- Joined
- Mar 21, 2016
- Messages
- 12,130
- Reaction score
- 7,253
- Location
- Charleston, SC
- Gender
- Male
- Political Leaning
- Libertarian - Left
In my opinion, origonalism and taking the constitution literal is the best, most objective way of making the Constitution strong. If people do not like the originalist/literal interpretation... they should draft an amendment that makes it absolutely clear what they want to change.
I think the 10th amendment is the one that is the most forgotten, and one should be enforced more.
Yeah, except the problem here is that people like yourself who want to talk about the "original" and "literal" interpretation seem to just assume that your horrendous interpretation is literal and original when it is very very clearly not even close.
Article I, Section 8, Clause 3:[3]
[The Congress shall have Power] To regulate Commerce with foreign Nations, and among the several States, and with the Indian Tribes;
That is a literal and original translation of the Commerce Clause of the U.S. Constitution. It literally gives Congress the power to regulate interstate commerce.
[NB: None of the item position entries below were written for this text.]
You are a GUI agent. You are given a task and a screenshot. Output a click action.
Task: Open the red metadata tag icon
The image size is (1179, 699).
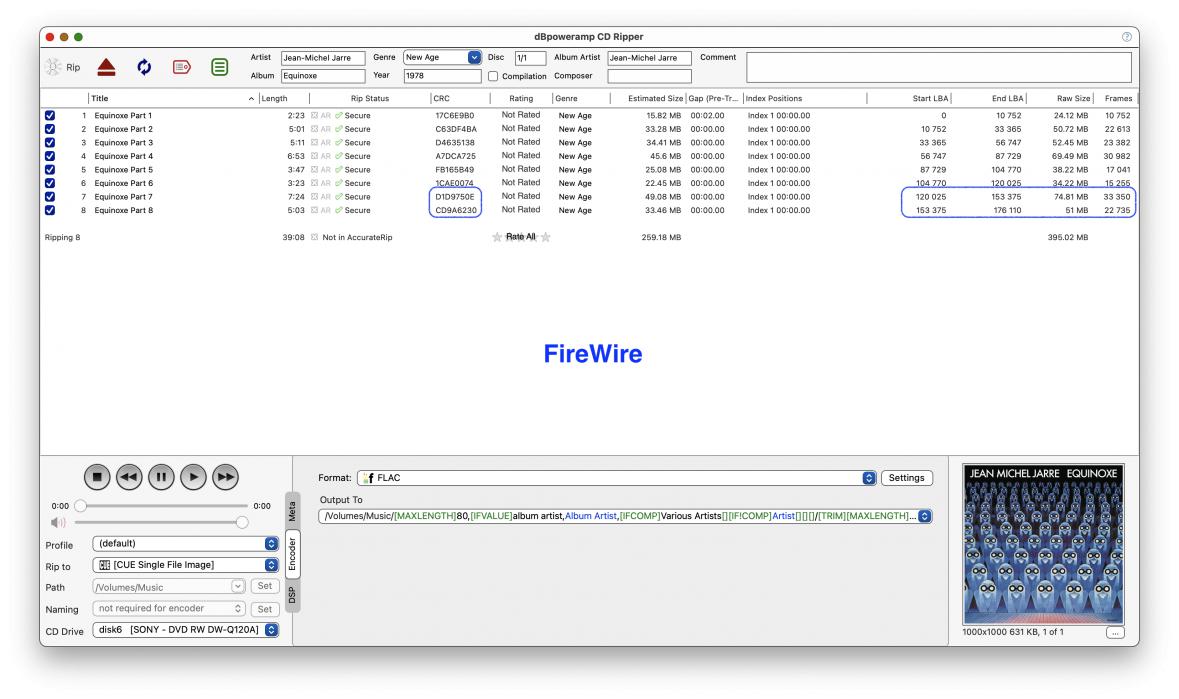pos(182,67)
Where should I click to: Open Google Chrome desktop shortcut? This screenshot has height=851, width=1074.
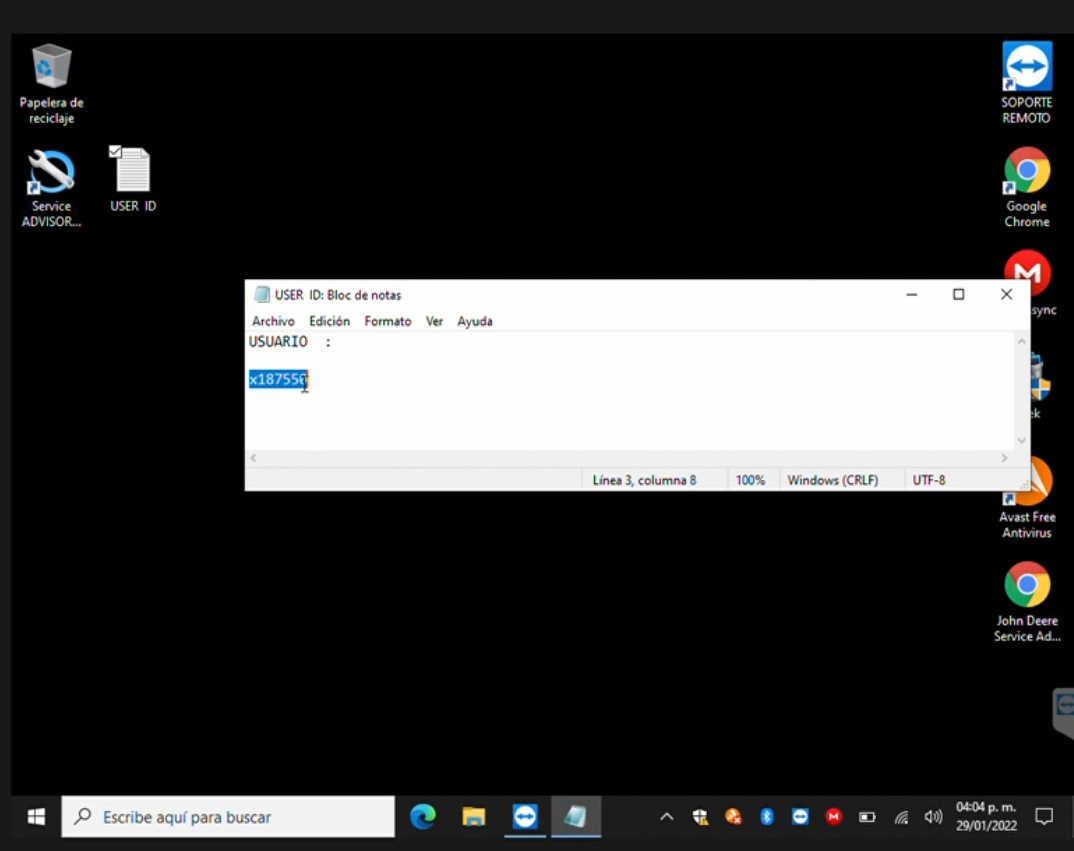pyautogui.click(x=1026, y=172)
The problem is that you don't particularly like some of the regulations that congress hands down, but rather than argue over the validity and necessity of the regulation(which you can't), you want to try and throw it all out by claiming it's all unconstitutional(which it's not).
The reality is that as the industrial revolution ramped up the impact that one states economic decisions made on the next state over grew exponentially and therefore necessitates a strong centralized government to be the arbitrator of what is fair and what is foul. Having 50 completely different sets of economic regulations is incompatable with free trade among the states.